Spring is fading towards summer, slowly but steadily. Blooms still cling to trees and livestock still sheds winter coats. But the initial wildflowers are ebbing away into fields of green and crops are growing steadily; reaching towards the sun. The Falt lands are almost akin to stepping into Rome. Or such is what the initial settlers and developers of the region intended. With Camelot wood at the southern edge of the manor's holdings and Avon running along another edge on its way to the sea, they are a rather scenic land. The Roman villa that was originally in place has taken a Cymric turn over the years as it has been developed, but the bones are still quite obvious. The village about it lends heavily towards fishing and is still small yet, but it is an illustrious place.

Not far from the manor itself lies the training fields. There are a number of men out upon them. Some are wearing commoner attire, but a few — here and there — wear the colors of differen houses from Salisbury. Each are being run through their paces by the Master-at-Arms. Upon a barrel tucked up by the fence sits Drustan Falt. The dark Knight is clothed not in armor, but in more casual attire; trou and a tunic. The trou are black, to match the well-worn boots and belt. The tunic, however, is a dark grey in hue. The coat he often wears is nowhere in sight; the high sun making it too hot for such things. With a small loaf of bread in hand, he watches the young men at work with an intent sort of gaze.

Kamron sent word ahead that he was arriving, even if it was just a quick jaunt by his young squire from up the Avon at Laverstock. Knight and squire approach not in armor, despite the concerns of villains and murderers in the area, but the Dinton knight carries an axe at his right hip, and the Newton squire a sword at his left. It is always best to be safe, but usually best not to appear an attacking force, even an attacking force of two. The motion of the men at work draws Kamron's attention, and he directs the path of his high-stepping brown rouncy in that direction, his squire following on his own rouncy and leading a rapidly-graying charger along behind. As the pair arrive, Kamron lifts up his right hand, a greeting and a demonstration that he holds no weapon. Closing in still further with the exercising men, the knight raises voice as well, "Hello the yards." It's a light sort of greeting, backed by laughter and accompanied by an easy grin. The son-of-a-Falt may not have spent a great deal of time at the southern manor, and he may not be descended from the most prestigious line of the Falts (his grandfather having been a mere esquire), but he is still known to at least some present, particularly from time spent at Sarum.

One of the joys in his life, as son of the regent, is having to learn all of the people who are related; distant as some may be. Drustan will never run a house himself, but he must act the role as if he were. At least, that is what Sir Cadogan deemed. Is it any surprise he lept at the chance to squire with Stapleford and spend a good seven years barely seeing the homelands around Sarum?
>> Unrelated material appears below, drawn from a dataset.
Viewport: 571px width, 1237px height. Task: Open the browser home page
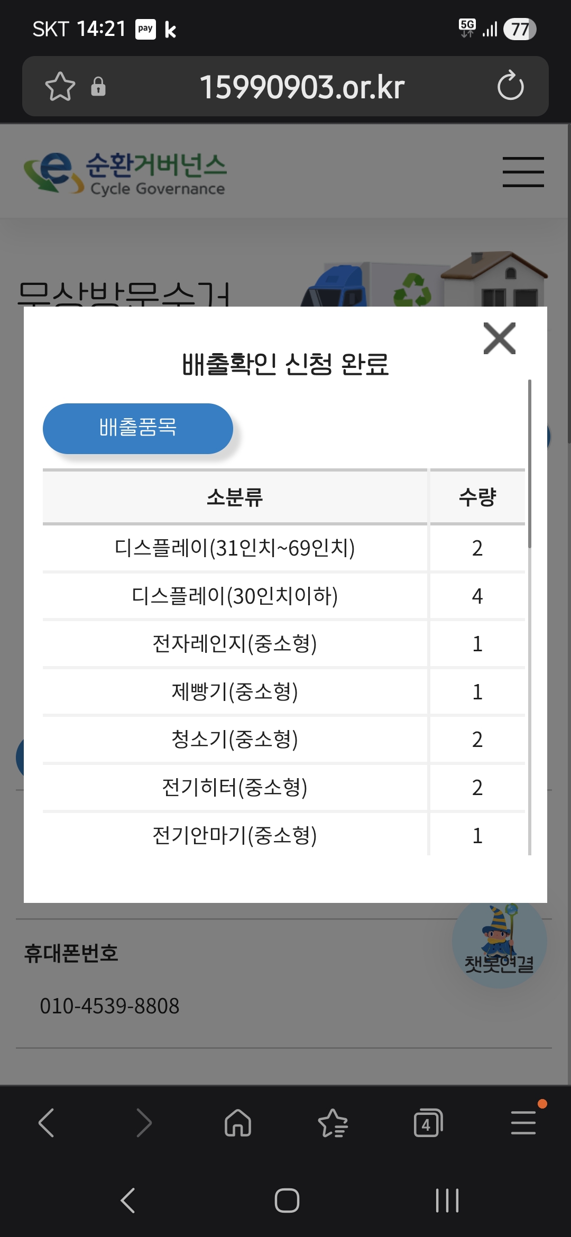click(x=238, y=1122)
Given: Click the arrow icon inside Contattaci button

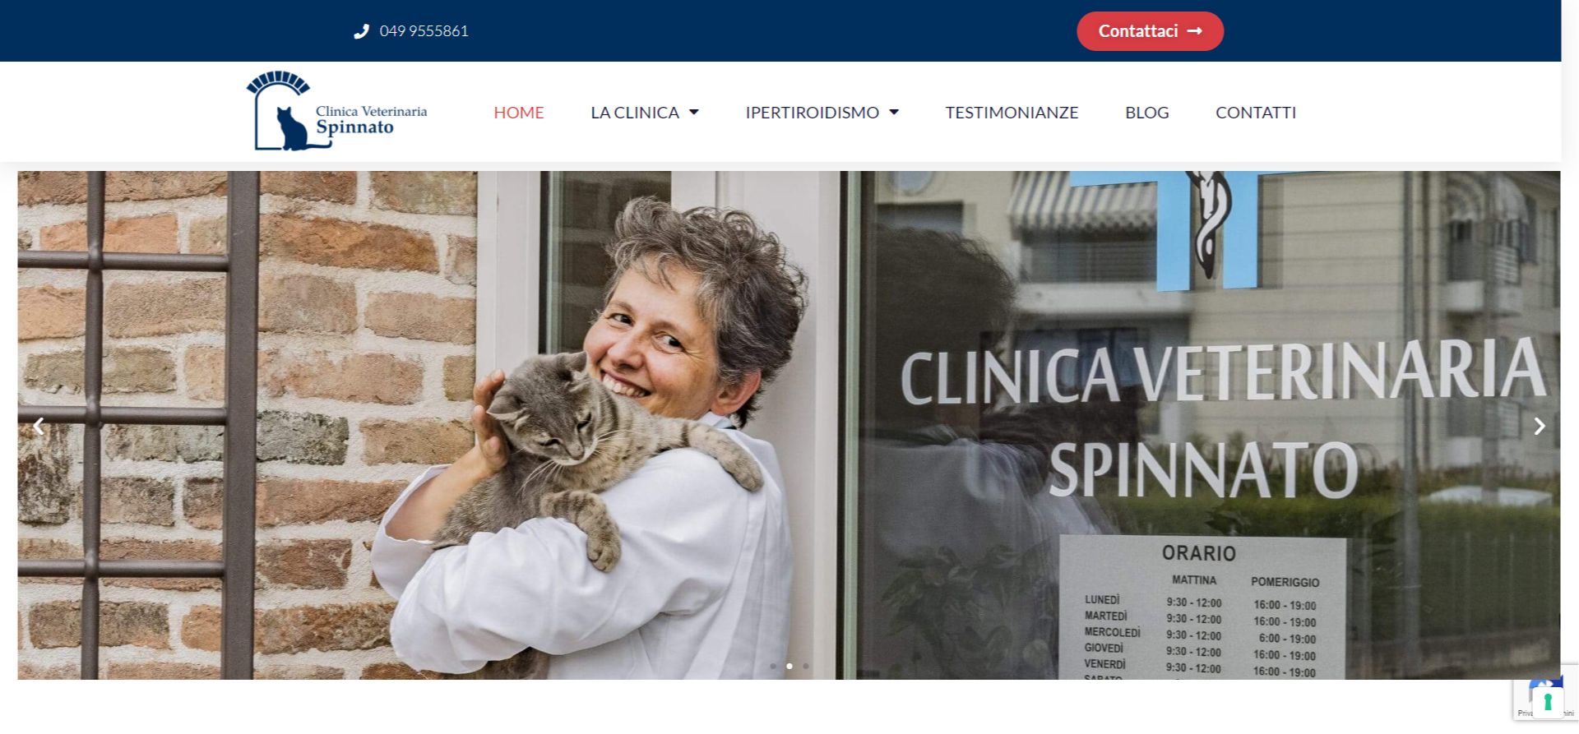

Still, the Knight was well-aware of the impending visit and it may be the primary cause of his chosen spot. While he can easily watch the young men — all of a squiring age — at work, he can also see the approach to the manor.

With Kamron's call, the Falt Knight shifts to his feet and drops the loaf of bread — with a few pieces torn away — into a waiting bag draped over a fence post. Crumbs are brushed off against thighs and he's already waving over a stablehand to assist with the horses. "Sir Kamron de Dinton, unless I miss my mark?" He'll step up to hold the reins of the knight's rouncy himself for the man to dismount, should he please. "We are glad to have you here. How long did you intend to stay for? I'm afraid it wasn't quite made clear."

Failed.
Kamron checked his recognize at 5, he rolled 16.

Kamron nods his thanks as the other man comes up to take his reins, dismounting easily, taking the reins back in his left hand, and offering out his right arm to clasp in greeting, "Your mark is quite accurately struck, as neatly done as a champion jouster. I'm afraid, however, that I have been remiss in learning the names and faces of my own kin, and have left myself at a disadvantage." There could also be the fact that he's probably only been out here every year or two, and no one is raising him to run a manor. The question that follows draws a short chuckle, "Not to worry, I won't put anyone out by staying long. Just a short visit, delivering some correspondence from Mother," since she can actually read and write, unlike the poor knight, "and saying hello to family. The night, if it won't be too much trouble, although if you're already overrun by leeches like myself," at least he can laugh at himself, "I can certainly be on my way with absolutely no hard feelings. I know that Uncle Cynfarch," that would be the Knight of Dinton, although he's actually a second cousin once removed or something like that, "is always grumbling about how much we knights eat." Gesturing behind him, he adds, "My squire, Jonnin de Newton."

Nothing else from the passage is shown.